======== Excerto do documento
No Cura do chef lisboeta Rodolfo Lavrador, a couve-flor assume a forma de uma sobremesa, o Bulhão Pato identifica-se através de um leche de tigre e a portugalidade nunca sai da equação. Há dois menus, ajustados às temporadas, para conhecer no restaurante Michelin do hotel Ritz
Este texto começa pelo final, no momento em que é servida a sobremesa de gelado de alperce e couve-flor com um rolinho de couve-flor, gel de chá-preto açoriano e esferas de alperce e chá-preto. E petazetas, responsáveis pelos estalidos na boca, em jeito de celebração dos dez momentos do menu Percurso. O prato doce, resultado do engenho e arte do chef executivo Rodolfo Lavrador e da sous-chef Marina Garcia, demonstra o nível de criatividade da equipa de 12 pessoas e o arrojo que procuram imprimir no Cura premiado com estrela Michelin.
================
======== Informação fornecida
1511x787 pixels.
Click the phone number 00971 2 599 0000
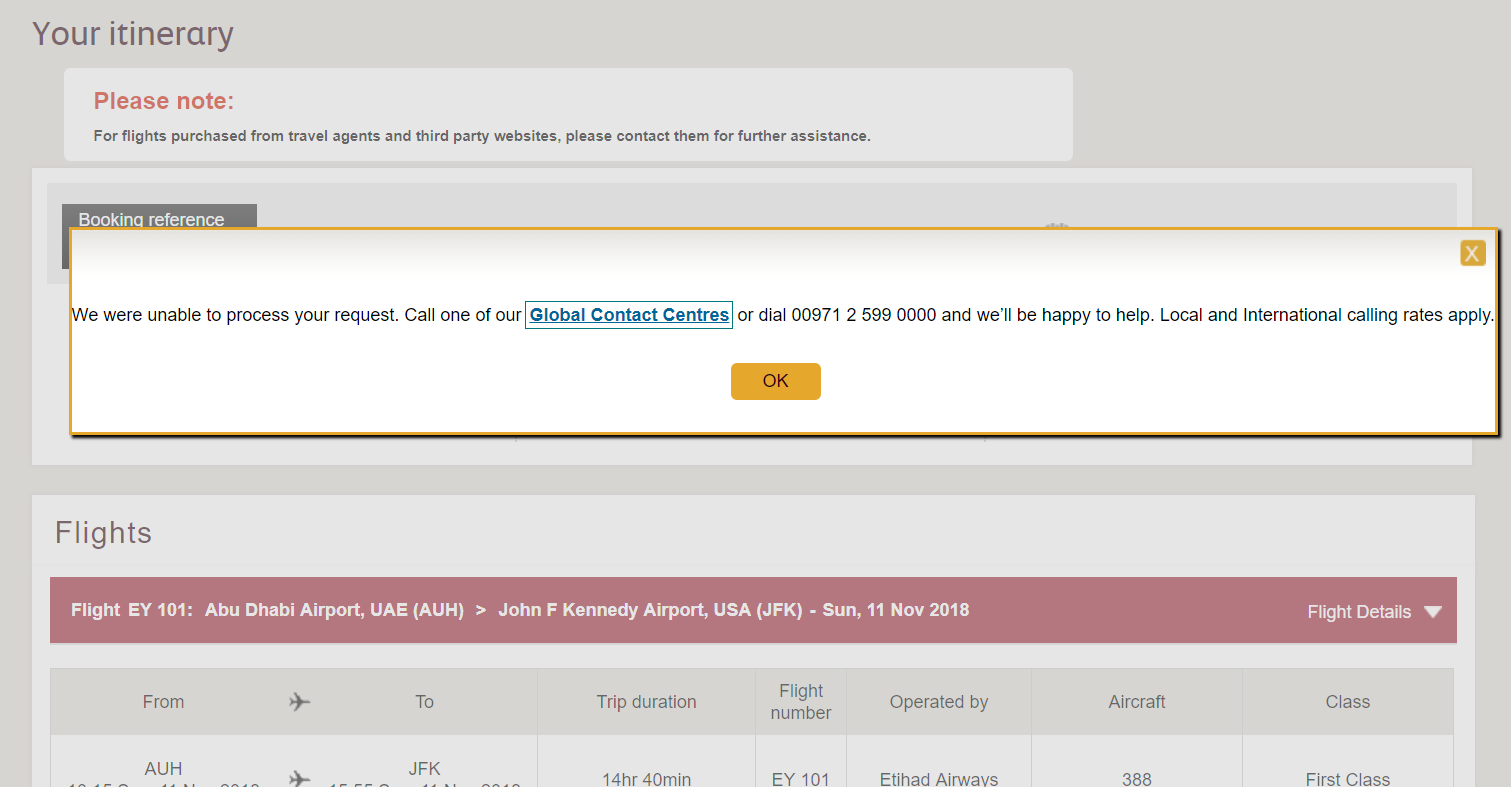tap(863, 315)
================
Desafios
A. Transcreva o trecho do texto sobre o restaurante Cura que vai de "No Cura do chef" a "com estrela Michelin.", ambos incluídos.
B. Segundo o texto sobre o restaurante Cura, quantas pessoas compõem a equipa?
C. Traduza para inglês esta frase do texto sobre o restaurante Cura: "Há dois menus, ajustados às temporadas, para conhecer no restaurante Michelin do hotel Ritz".
As linhas provêm de outra fonte.

Soluções das tarefas
A.
No Cura do chef lisboeta Rodolfo Lavrador, a couve-flor assume a forma de uma sobremesa, o Bulhão Pato identifica-se através de um leche de tigre e a portugalidade nunca sai da equação. Há dois menus, ajustados às temporadas, para conhecer no restaurante Michelin do hotel Ritz
Este texto começa pelo final, no momento em que é servida a sobremesa de gelado de alperce e couve-flor com um rolinho de couve-flor, gel de chá-preto açoriano e esferas de alperce e chá-preto. E petazetas, responsáveis pelos estalidos na boca, em jeito de celebração dos dez momentos do menu Percurso. O prato doce, resultado do engenho e arte do chef executivo Rodolfo Lavrador e da sous-chef Marina Garcia, demonstra o nível de criatividade da equipa de 12 pessoas e o arrojo que procuram imprimir no Cura premiado com estrela Michelin.

B. 12 pessoas.

C. There are two menus, adjusted to the seasons, to discover at the Michelin restaurant of the Ritz hotel.